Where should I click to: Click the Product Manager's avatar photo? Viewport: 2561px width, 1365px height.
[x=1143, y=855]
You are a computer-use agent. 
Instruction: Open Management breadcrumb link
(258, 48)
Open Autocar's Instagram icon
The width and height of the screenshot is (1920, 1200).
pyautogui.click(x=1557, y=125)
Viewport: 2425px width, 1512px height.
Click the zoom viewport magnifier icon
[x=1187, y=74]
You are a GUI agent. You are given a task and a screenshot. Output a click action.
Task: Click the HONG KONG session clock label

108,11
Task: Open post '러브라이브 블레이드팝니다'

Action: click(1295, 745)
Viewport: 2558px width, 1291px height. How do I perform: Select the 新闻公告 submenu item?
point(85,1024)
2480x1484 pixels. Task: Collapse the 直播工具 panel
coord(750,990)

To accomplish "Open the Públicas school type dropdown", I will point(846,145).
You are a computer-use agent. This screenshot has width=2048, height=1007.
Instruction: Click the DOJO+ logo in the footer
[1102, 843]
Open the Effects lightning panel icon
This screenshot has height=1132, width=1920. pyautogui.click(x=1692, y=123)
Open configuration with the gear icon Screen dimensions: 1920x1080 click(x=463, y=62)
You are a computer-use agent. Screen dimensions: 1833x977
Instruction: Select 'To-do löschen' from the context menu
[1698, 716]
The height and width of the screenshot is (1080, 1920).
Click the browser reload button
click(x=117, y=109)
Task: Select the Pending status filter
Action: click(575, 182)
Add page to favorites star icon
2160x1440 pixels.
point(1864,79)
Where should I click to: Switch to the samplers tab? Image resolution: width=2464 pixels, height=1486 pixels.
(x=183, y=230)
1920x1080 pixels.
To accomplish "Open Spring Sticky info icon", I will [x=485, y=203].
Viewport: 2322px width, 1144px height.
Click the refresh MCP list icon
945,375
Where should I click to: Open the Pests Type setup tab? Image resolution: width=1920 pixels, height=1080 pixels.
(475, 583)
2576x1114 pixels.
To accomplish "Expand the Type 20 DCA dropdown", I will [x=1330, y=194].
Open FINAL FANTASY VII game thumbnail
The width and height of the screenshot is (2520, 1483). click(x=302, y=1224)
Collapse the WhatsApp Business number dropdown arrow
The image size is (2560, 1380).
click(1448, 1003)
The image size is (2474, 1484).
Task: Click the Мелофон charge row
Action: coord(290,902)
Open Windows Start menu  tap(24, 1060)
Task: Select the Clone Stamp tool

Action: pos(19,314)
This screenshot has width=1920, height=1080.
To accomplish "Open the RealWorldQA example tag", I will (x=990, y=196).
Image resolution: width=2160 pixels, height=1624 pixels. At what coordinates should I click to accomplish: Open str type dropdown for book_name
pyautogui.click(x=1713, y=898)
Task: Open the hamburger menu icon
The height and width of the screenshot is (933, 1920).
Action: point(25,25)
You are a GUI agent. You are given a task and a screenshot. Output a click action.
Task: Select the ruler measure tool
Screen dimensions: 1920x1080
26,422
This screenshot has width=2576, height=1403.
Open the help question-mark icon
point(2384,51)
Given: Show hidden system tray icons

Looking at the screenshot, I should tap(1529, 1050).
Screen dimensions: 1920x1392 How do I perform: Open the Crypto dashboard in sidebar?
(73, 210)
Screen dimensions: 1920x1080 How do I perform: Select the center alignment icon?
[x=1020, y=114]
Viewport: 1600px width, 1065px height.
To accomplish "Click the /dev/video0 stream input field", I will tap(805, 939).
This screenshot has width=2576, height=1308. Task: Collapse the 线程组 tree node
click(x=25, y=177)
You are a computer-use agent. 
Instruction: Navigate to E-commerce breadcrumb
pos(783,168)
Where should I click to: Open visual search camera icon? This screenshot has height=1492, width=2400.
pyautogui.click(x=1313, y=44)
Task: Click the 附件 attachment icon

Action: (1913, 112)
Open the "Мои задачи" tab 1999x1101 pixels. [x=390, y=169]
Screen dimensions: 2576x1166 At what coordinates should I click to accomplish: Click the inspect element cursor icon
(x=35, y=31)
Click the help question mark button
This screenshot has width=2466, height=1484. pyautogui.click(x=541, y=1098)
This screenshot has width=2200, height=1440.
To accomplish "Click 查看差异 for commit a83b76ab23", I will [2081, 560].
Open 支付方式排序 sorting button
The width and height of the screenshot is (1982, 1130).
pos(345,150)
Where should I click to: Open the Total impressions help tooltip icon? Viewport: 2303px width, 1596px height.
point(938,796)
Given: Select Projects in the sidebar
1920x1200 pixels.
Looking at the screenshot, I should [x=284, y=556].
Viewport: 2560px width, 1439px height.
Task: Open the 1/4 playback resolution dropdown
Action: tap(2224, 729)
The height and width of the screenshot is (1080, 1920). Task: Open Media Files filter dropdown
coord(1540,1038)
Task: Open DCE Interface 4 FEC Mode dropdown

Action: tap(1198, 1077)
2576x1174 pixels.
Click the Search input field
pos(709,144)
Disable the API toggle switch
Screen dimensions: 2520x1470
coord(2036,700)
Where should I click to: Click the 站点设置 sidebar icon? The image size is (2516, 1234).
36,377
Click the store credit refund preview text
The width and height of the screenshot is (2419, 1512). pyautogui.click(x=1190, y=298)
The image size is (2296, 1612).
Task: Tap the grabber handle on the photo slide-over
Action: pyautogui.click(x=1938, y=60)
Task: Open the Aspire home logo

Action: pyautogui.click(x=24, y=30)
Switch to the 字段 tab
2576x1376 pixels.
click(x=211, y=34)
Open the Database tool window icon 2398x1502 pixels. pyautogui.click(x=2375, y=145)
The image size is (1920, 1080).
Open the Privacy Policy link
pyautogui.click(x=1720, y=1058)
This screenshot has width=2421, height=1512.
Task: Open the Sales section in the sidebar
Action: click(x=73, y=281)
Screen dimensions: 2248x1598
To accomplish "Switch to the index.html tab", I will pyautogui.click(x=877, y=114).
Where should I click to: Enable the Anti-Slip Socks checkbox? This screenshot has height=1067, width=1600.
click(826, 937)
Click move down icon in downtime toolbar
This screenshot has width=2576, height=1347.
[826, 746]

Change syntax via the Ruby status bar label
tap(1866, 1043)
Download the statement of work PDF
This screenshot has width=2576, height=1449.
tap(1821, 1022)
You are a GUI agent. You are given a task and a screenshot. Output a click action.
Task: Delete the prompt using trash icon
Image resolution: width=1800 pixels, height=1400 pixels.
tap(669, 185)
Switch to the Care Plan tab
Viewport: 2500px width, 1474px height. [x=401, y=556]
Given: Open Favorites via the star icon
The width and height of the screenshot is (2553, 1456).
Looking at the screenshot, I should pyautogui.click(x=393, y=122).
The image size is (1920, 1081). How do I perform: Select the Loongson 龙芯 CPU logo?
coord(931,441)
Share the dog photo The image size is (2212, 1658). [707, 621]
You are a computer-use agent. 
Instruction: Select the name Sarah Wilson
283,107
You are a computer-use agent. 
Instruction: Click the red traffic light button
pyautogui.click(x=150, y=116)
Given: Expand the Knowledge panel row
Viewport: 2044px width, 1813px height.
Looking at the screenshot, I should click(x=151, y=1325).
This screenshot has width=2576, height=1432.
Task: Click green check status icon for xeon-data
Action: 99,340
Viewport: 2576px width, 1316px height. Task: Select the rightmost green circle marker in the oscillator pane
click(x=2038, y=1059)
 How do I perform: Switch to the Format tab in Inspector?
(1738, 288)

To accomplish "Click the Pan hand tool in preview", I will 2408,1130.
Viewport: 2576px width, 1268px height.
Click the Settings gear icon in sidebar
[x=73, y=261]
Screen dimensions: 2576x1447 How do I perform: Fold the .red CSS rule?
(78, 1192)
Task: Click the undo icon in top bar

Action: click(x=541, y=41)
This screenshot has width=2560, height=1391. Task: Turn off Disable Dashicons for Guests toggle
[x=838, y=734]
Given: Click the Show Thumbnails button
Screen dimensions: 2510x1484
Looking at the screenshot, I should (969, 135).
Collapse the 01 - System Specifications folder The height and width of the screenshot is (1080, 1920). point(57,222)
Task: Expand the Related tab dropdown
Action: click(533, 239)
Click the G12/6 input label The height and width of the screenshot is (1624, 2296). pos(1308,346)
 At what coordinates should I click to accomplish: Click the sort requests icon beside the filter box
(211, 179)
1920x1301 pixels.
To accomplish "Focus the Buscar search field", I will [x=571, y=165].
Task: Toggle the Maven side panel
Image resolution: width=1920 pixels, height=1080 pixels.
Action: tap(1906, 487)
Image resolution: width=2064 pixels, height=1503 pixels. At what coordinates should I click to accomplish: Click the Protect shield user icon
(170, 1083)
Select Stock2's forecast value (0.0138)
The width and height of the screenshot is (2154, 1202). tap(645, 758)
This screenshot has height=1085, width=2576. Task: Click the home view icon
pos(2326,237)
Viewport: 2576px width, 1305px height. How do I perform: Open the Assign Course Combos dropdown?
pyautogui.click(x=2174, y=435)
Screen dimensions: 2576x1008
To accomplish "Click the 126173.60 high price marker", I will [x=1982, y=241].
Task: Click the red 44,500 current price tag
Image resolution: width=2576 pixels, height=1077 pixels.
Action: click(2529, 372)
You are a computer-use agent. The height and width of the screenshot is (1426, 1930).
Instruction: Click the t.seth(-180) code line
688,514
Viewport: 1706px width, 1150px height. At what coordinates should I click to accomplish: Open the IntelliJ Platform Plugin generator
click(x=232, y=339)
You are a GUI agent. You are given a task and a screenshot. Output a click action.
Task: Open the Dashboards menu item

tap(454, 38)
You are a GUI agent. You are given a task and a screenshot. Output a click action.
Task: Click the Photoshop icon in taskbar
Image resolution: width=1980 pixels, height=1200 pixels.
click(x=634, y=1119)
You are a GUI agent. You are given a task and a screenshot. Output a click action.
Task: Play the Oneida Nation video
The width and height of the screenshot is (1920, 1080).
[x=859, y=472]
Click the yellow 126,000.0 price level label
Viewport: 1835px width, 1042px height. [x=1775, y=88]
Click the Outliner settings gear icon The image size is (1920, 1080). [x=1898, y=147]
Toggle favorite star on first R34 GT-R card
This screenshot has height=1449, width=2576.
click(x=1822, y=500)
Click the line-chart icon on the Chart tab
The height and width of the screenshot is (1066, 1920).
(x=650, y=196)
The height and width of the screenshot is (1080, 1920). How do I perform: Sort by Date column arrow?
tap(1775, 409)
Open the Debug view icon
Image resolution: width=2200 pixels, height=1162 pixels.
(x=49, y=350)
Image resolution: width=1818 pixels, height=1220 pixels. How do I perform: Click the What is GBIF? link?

-- -- --

Goal of the exercise
Transcribe the material exactly, stopping after the "Open Autocar's Instagram icon" line.

Output for this task
Where should I click to: Click the Product Manager's avatar photo? Viewport: 2561px width, 1365px height.
[x=1143, y=855]
You are a computer-use agent. 
Instruction: Open Management breadcrumb link
(258, 48)
Open Autocar's Instagram icon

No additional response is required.